The reason you dry certain plastics is to get the moisture out. But why does the moisture have to be taken out before processing? Even though some chemistry is involved, we are going to explain this with the analogy of tiny magnets. Everybody understands magnets.
First: Plastics get their strength from long polymer chains that are entangled. Short chains provide easier flow but sacrifice strength and other properties.
Second: Some plastics pull moisture out of the air. They are “hygroscopic.” Even if your material supplier dries the pellets and immediately packs them in plastic bags, the resin will still contain moisture when you get them. Why? Because polyethylene-based bags do not block the moisture in the air from getting to the pellets. Polyethylene by itself is not a true “barrier” resin; it is “porous” to moisture vapor (humidity).
You can prove this to yourself at home. Wrap an onion in the clear (polyethylene) plastic wrap found in your kitchen. Stick the wrapped onion in the refrigerator and watch, as time passes, how the onion shrivels and dries out. Moisture has escaped through the wrap. Some resins are so sensitive to moisture that they are packaged and shipped in vacuum-sealed barrier containers.
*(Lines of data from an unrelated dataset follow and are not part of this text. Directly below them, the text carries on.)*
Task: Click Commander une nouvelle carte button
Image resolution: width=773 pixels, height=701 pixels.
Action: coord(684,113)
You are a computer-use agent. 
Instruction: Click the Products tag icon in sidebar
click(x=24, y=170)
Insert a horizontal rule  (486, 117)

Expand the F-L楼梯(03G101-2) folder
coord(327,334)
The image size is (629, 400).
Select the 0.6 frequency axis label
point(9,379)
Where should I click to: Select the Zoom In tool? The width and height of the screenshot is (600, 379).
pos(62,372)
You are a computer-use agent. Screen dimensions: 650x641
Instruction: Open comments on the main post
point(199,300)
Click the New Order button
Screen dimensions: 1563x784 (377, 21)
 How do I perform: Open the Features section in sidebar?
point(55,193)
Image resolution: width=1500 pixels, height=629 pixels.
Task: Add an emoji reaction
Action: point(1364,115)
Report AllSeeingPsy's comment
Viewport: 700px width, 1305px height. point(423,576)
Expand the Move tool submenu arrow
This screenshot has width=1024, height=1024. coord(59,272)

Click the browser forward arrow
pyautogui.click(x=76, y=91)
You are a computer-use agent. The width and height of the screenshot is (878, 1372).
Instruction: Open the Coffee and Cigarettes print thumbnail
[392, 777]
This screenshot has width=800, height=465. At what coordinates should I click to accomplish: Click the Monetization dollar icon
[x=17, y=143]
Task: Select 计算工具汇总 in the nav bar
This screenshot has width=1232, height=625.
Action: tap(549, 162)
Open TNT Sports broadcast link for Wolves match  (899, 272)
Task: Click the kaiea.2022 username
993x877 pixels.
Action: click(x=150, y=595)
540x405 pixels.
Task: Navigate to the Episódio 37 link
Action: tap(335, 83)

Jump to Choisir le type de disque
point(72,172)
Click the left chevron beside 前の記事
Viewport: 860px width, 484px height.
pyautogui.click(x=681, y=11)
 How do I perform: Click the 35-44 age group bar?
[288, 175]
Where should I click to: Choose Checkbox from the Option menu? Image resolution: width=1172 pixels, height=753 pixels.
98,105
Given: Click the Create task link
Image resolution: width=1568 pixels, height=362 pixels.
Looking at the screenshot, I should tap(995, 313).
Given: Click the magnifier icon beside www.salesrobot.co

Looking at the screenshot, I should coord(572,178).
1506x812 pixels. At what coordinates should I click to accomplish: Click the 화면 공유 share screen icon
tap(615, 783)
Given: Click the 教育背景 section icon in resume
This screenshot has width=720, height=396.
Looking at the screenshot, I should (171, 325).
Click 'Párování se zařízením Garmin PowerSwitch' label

Bottom line: The resin makers make it dry but it picks up moisture while it is in the packaging. So, it is “wet” when you open up the bag, gaylord, hopper truck, or railcar.
Third: Why are some resins hygroscopic in the first place? Polycarbonate, nylon, PBT, PET, ABS, acrylic, urethanes, and many other hygroscopic resins are long-chain polymers, as are polyethylene, polystyrene, etc. Hygroscopic resins contain carbon and hydrogen but, also have a “polar” segment of atoms that behave like a small magnet with north and south poles—i.e., positive and negative charges. If moisture, also a polar substance, is present, you get two mini-magnets that attract each other.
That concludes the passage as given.